What is required:
Give back an exact repetition of the material below, from its first line through the line that contains "Given: Open the Leaderboard tab", both included, minus the pictures.

◇ ◇ ◇ ◇ ◇

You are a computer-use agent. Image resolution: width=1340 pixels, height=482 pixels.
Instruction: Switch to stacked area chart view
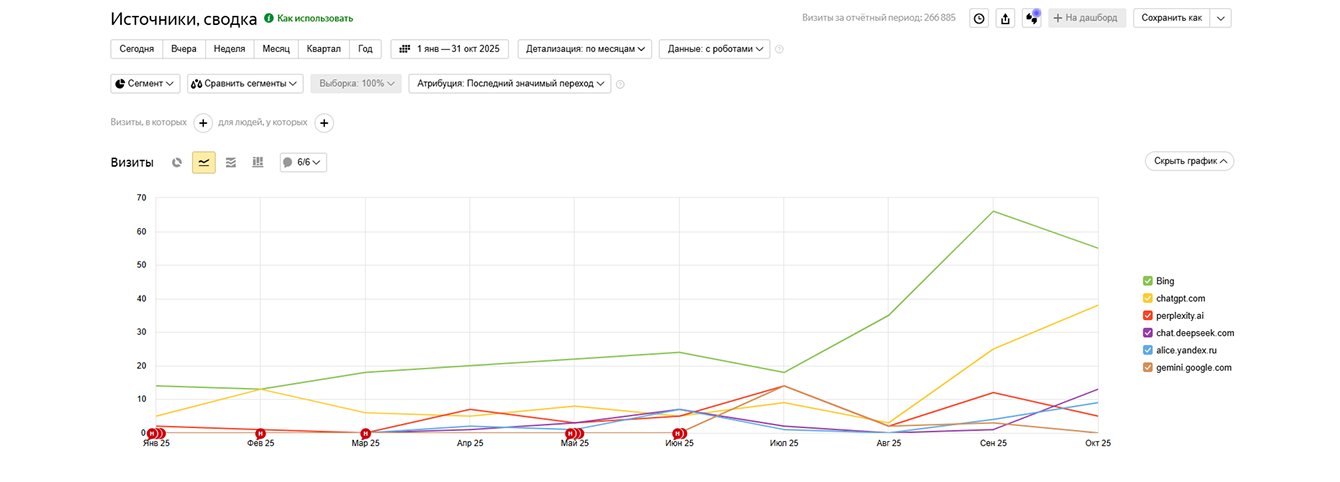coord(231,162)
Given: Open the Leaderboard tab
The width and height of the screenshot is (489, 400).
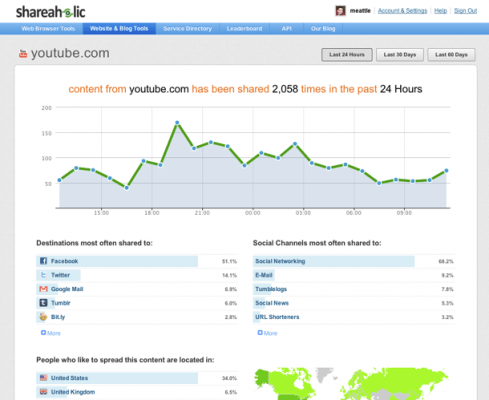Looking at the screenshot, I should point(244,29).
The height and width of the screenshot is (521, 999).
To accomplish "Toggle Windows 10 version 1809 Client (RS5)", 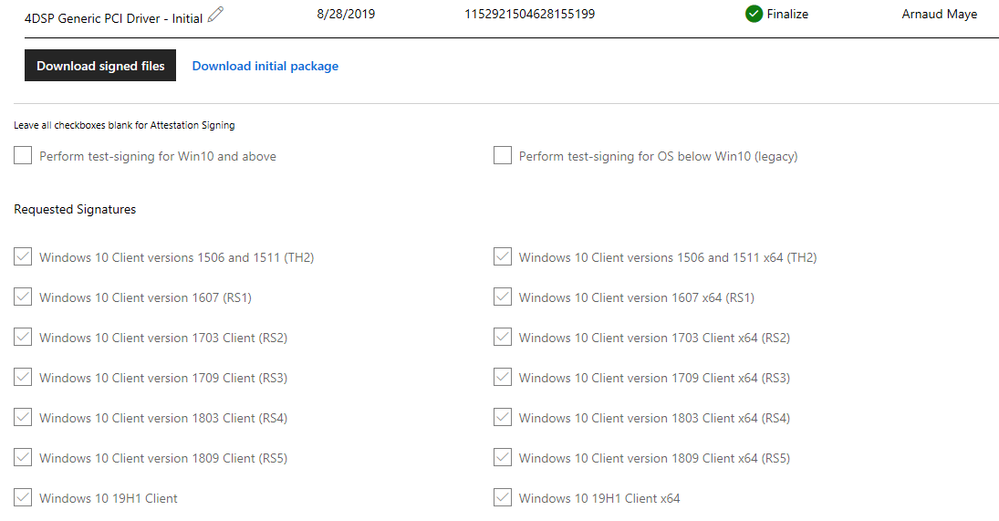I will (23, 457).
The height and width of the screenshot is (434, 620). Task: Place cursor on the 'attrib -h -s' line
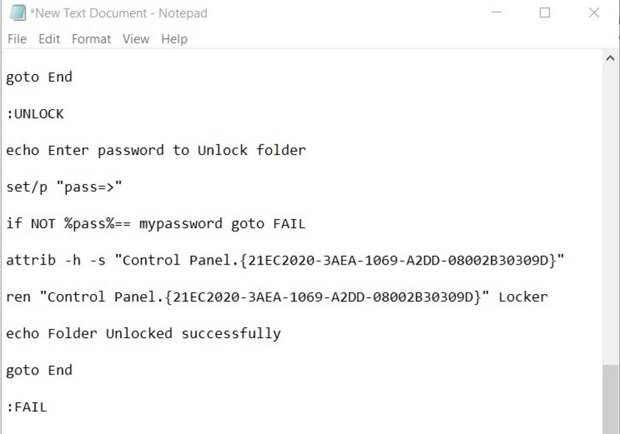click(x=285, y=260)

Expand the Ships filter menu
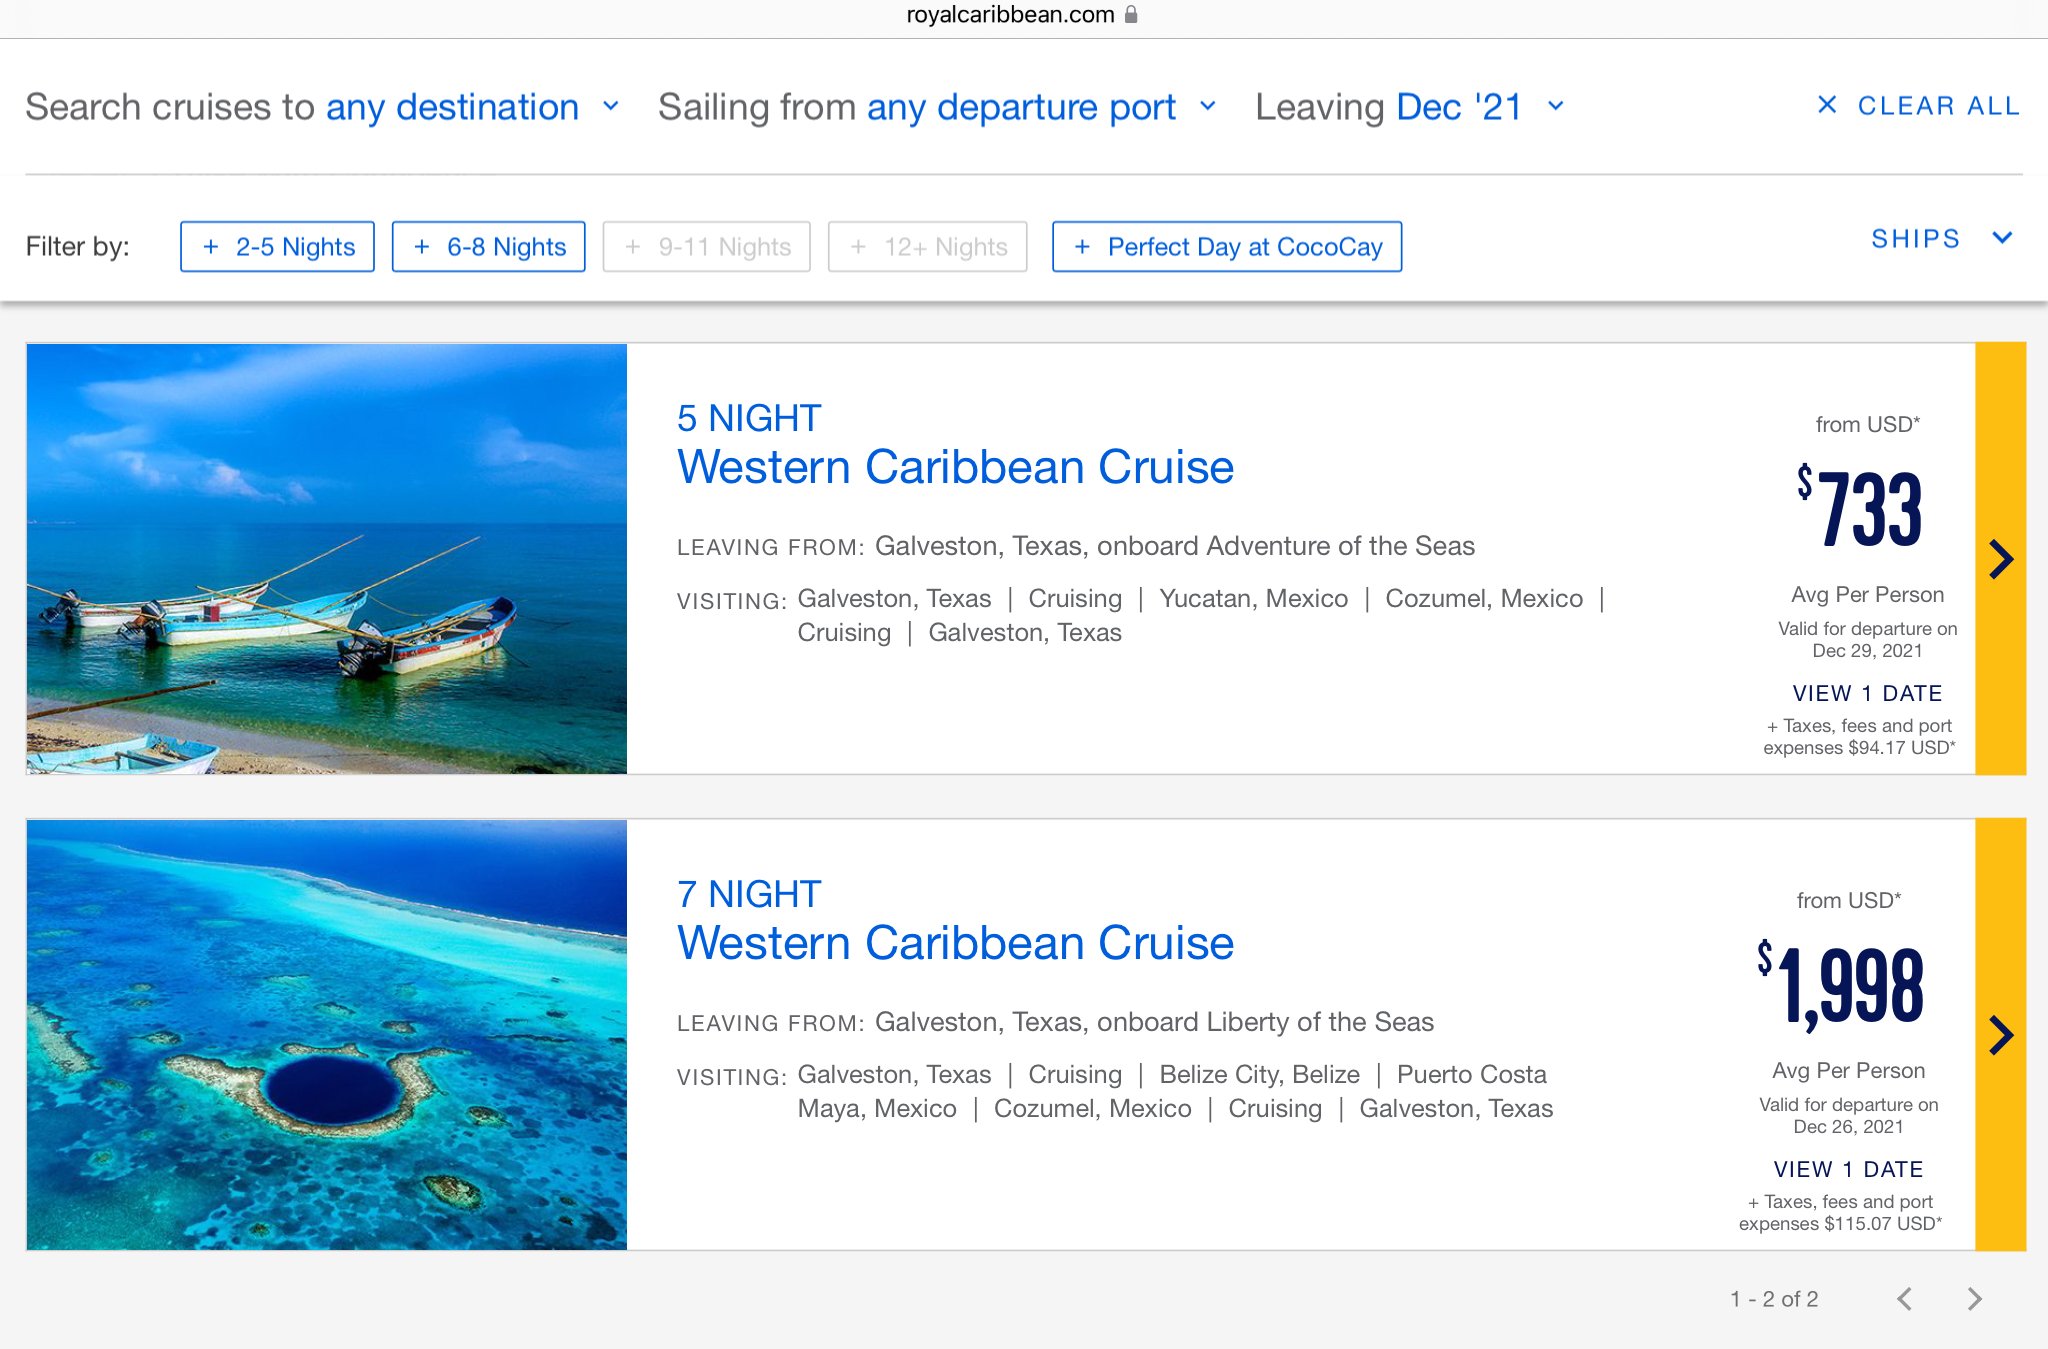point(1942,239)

◇ ◇ ◇ ◇ ◇

Task solution:
You are a computer-use agent. Image resolution: width=1340 pixels, height=482 pixels.
Instruction: Switch to stacked area chart view
coord(231,162)
Given: Open the Leaderboard tab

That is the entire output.